Because you are new to the sport, the first (novice) year is structured differently than subsequent years so we can set you up for the best chance for success.
Summer Head Start
One way to get a little bit of a head start is to participate in a summer Learn-to-Row program. We have offered them over the years. Sometimes we partner up with another team to make sure we have enough participants to make the camp beneficial.
Attending a Learn-to-Row camp provides two big benefits:
1. A low-key introduction to the sport, so you can determine whether the sport is something that interests you.
2. Can help us move a little more quickly through the early part of the fall season.
Participating in the summer camp provides a great introduction to the sport of rowing, but it does not replace the novice year. Those who go through the camp will still be a part of the novice squad for their first year on the team. There is much to learn, much more than can be learned at a week long intro summer camp.
September to early-November
Because this sport is new to everyone, the Fall Season is focused on learning the basics of the sport.
- Rowing Mechanics
- Boat Handling
- Equipment Care
When watching accomplished rowers from the shore, it looks like rowing is quite easy and effortless. The reality is that rowing is a very technical sport that takes time to master. There are a lot of little things that go into being able to row well (and make it look easy).
Because this sport is new we spend a lot of time practicing the basics. As with many other sports, poor technique can lead to injury, so we want to make sure everyone is proficient enough to handle more advanced practices.
Generally the fall begins with time on the ergometer (rowing machines) followed by Indoor Tank sessions and then we venture out onto the river.

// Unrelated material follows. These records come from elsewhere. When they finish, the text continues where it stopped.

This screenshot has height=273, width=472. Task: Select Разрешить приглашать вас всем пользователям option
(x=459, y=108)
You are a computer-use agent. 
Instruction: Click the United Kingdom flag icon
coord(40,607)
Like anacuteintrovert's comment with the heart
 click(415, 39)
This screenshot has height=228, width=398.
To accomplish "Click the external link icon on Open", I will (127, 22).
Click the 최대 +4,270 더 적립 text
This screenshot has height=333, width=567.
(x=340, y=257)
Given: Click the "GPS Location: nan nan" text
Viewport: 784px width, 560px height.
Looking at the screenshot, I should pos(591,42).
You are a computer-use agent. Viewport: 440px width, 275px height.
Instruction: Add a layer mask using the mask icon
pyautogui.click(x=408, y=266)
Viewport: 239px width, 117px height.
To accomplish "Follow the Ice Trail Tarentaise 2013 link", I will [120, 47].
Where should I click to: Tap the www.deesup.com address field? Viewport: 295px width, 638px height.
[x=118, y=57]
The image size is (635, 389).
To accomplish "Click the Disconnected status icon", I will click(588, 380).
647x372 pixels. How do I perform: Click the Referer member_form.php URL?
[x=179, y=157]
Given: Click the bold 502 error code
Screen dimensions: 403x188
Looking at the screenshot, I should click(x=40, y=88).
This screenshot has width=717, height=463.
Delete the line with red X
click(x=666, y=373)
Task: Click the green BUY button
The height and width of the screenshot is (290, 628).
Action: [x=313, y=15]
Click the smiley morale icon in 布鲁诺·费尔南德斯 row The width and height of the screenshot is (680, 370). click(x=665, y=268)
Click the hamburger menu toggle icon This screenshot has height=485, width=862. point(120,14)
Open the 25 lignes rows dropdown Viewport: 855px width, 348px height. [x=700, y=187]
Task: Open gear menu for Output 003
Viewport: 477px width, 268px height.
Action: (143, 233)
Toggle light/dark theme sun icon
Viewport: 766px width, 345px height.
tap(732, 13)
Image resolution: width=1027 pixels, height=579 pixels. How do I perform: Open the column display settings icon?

We row out of the Groveton boathouse at Montour Marina. We have a bay where our equipment is kept that is a short distance from the docks. In order to get the shells onto the water, the rowers must carry them from the racks in our bay down to the dock and then place the shell in the water. Coming back in requires the same steps, simply done in the reverse order.
A new 8+ costs about $42,000 and a new 4+ costs about $25,000 and repairs can be costly, so we need to be sure the novices can move the shells without risking damage. A practice or two is spent just in learning the commands and practicing going from the bay to the water then back into the bay. Once they demonstrate proficiency moving the shells, we can then venture onto the river.
As mentioned above, the shells are quite expensive. Oars are not chep either. One new oar costs $330. Replacement costs are high in rowing, so proper equipment care is critical, therefore we also spend time making sure eveyone knows how to care for the equipment. Well-maintained equipment can last 10 years or more, but poorly maintained equipment will need to be replaced much sooner.
Because this is such a new sport, novices do not participate in the larger fall regattas. We have found that for long-term development spending time learning to row well is better than trying to rush race prep into the first two months. We try to set up a novice scrimmage or two toward the end of the fall season so they do get a chance to race other teams. The novices will compete with the rest of the team beginning with our indoor erg races during the winter months.
Spring Racing Prep
January to mid-March
The Fall Season wraps up following our last regatta (typically the first weekend in November) and everyone gets a short break. We do some strength training from mid-November until the winter break, then start up again with our full schedule in January. Technically the winter months are part of the spring season, not a separate season. These practices are spent indoors on the ergs and weight training. The winter is used for:
- Cardiovascular Conditioning
- Technical Skill Development
- Strength Improvement
We also compete at a couple of Indoor racing events. These are 2000m sprints done on ergometers. One is held in late-January and the other is typically in late-February.
The goal of the winter sessions is to be ready for Spring racing as soon as we are able to get back on the water. We do not usually have a lot of water time before racing starts, so we need to make sure the winter has us ready to get up to speed quickly.
Mid-March to mid-May
Because the river conditions are hard to predict, the date we return to the water is always unknown until just before it happens. Typically we are back on the water around the third week in March. Due to having practice in the evening during the week, the earliest we an expect to be on the water is the day after Daylight Savings Time begins.
Sometimes we cannot get back on until April, sometimes it is in March. One year it was May before we got back on the water. Because we cannot predict when we will be back on the water the winter months are critical to being in race shape by the time we get back on the water so the time we have can be spent on race prep. This is especially important for those times that we do not get on the water until a couple of weeks before our first regatta.
Our racing season begins in April and runs until mid-May. Depending on how the season goes, we could have boats competing into June.
Our competitions consist of a one or two tri-meets at the boathouse, one large local regatta and three away regattas. Our away regattas are generally within a 3-hr. drive of Pittsburgh.